* TASK OBJECTIVE: Your answer must be the full listing, reproduced word for word.

[PROVIDED INFORMATION Boundary: Start]

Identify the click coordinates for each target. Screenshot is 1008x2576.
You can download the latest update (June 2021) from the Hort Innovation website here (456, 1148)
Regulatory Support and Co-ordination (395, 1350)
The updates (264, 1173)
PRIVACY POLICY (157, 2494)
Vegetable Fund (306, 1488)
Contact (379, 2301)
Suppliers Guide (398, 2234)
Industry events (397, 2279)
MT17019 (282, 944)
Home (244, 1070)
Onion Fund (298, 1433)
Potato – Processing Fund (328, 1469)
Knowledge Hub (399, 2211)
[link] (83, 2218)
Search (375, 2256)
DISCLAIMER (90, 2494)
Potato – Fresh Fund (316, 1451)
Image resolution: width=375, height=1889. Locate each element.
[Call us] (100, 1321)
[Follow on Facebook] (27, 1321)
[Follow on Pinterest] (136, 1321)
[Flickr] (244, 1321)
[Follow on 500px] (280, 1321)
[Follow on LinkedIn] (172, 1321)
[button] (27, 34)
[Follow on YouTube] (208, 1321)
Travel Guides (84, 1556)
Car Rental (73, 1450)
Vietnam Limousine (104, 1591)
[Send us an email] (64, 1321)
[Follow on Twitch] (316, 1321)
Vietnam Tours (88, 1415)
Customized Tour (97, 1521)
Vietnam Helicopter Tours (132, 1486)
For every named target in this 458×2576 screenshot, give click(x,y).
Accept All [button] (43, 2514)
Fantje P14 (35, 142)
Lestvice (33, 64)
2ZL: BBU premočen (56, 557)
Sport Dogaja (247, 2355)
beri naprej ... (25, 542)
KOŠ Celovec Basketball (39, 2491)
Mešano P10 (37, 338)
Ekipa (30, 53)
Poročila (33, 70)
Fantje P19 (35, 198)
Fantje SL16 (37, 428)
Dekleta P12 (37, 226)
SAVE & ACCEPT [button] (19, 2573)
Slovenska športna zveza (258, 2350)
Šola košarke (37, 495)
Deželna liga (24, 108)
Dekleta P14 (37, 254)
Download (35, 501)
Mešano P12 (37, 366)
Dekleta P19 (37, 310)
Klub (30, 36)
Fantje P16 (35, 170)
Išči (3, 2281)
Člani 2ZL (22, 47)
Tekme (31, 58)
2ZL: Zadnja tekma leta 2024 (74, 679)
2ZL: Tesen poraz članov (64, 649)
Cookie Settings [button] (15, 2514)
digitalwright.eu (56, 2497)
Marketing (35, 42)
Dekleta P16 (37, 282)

[PROVIDED INFORMATION Boundary: End]

* ANSWER:
Identify the click coordinates for each target. Screenshot is 1008x2576.
You can download the latest update (June 2021) from the Hort Innovation website here (456, 1148)
Regulatory Support and Co-ordination (395, 1350)
The updates (264, 1173)
PRIVACY POLICY (157, 2494)
Vegetable Fund (306, 1488)
Contact (379, 2301)
Suppliers Guide (398, 2234)
Industry events (397, 2279)
MT17019 (282, 944)
Home (244, 1070)
Onion Fund (298, 1433)
Potato – Processing Fund (328, 1469)
Knowledge Hub (399, 2211)
[link] (83, 2218)
Search (375, 2256)
DISCLAIMER (90, 2494)
Potato – Fresh Fund (316, 1451)
Image resolution: width=375, height=1889. Locate each element.
[Call us] (100, 1321)
[Follow on Facebook] (27, 1321)
[Follow on Pinterest] (136, 1321)
[Flickr] (244, 1321)
[Follow on 500px] (280, 1321)
[Follow on LinkedIn] (172, 1321)
[button] (27, 34)
[Follow on YouTube] (208, 1321)
Travel Guides (84, 1556)
Car Rental (73, 1450)
Vietnam Limousine (104, 1591)
[Send us an email] (64, 1321)
[Follow on Twitch] (316, 1321)
Vietnam Tours (88, 1415)
Customized Tour (97, 1521)
Vietnam Helicopter Tours (132, 1486)
For every named target in this 458×2576 screenshot, give click(x,y).
Accept All [button] (43, 2514)
Fantje P14 (35, 142)
Lestvice (33, 64)
2ZL: BBU premočen (56, 557)
Sport Dogaja (247, 2355)
beri naprej ... (25, 542)
KOŠ Celovec Basketball (39, 2491)
Mešano P10 (37, 338)
Ekipa (30, 53)
Poročila (33, 70)
Fantje P19 (35, 198)
Fantje SL16 (37, 428)
Dekleta P12 (37, 226)
SAVE & ACCEPT [button] (19, 2573)
Slovenska športna zveza (258, 2350)
Šola košarke (37, 495)
Deželna liga (24, 108)
Dekleta P14 (37, 254)
Download (35, 501)
Mešano P12 (37, 366)
Dekleta P19 (37, 310)
Klub (30, 36)
Fantje P16 (35, 170)
Išči (3, 2281)
Člani 2ZL (22, 47)
Tekme (31, 58)
2ZL: Zadnja tekma leta 2024 (74, 679)
2ZL: Tesen poraz članov (64, 649)
Cookie Settings [button] (15, 2514)
digitalwright.eu (56, 2497)
Marketing (35, 42)
Dekleta P16 (37, 282)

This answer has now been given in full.